The timing couldn't be worse.
The U.S. Department of Agriculture has proposed eliminating general enrollments in the Conservation Reserve Program - arguably the best land set-aside program in the nation - for the next two years. This comes at a time when more than 4 million acres of CRP contracts are expiring.
If you hunt pheasants in Minnesota, you don't need to be convinced about the value of CRP. That land - combined with mild winters - has allowed the birds to bounce back to respectable numbers. There's no way to measure it, but it's safe to say that without CRP, we'd have a lot fewer pheasants.

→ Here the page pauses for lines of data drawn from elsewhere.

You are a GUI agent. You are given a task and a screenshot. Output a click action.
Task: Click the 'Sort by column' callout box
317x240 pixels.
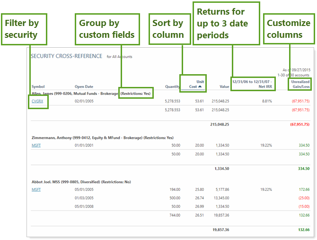point(168,29)
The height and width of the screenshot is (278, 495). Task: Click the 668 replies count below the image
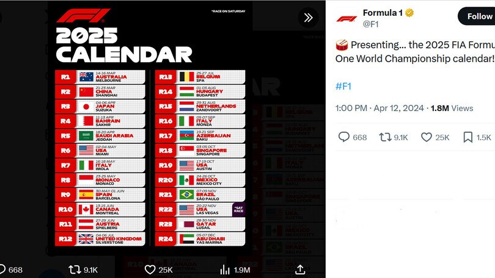point(15,269)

With 36 million acres nationwide, CRP enrollments total more acres than the entire National Wildlife Refuge system in the lower 48 states, according to the National Wildlife Federation. Through CRP, landowners have restored 2 million acres of wetlands, protected 170 thousand miles of streams and sequestered 48 million tons of carbon dioxide in the soil.
Minnesota ranks seventh in the nation in CRP acreage with 1.8 million acres. Crow Wing County has 503 acres and Cass County has 871 acres enrolled in the program.
The USDA also announced that current CRP contract holders might be let out of their agreements without penalty in order to grow corn. Who needs more corn? Not pheasants or other wildlife, but the American driver. The USDA says releasing contract holders from their agreements would help promote the production of E-85, fuel made from corn.
But if you read the North Country section in the March 4 Dispatch, you know that corn-based ethanol isn't the answer to our energy woes. From that March 4 story comes the following quote from Spencer Tomb, a professor at Kansas State University: "Corn-based ethanol is at best a transitional fuel until we can produce cellulosic ethanol. Hopefully that will happen within the next 6 to 12 years."
Is it a good move to plow up CRP land for a transitional fuel that will be phased out within the next decade? That would be tragic, especially if the fragile and marginal lands that make up the backbone of CRP are plowed under. It would contribute little to biofuels production while impacting wildlife in a huge way.
CRP has accomplished a lot in 20 years. Eliminating enrollments now would end what's been a win-win program for landowners. According to a 2006 study by the Agriculture Policy Analysis Center at the University of Tennessee, if CRP contracts are eliminated as they expire, 37 percent of those lands, or 12.7 million acres, will return to crop production by 2015.
Now's the time to expand, not contract, CRP. The old adage "farm the best and protect the rest" is still good policy today.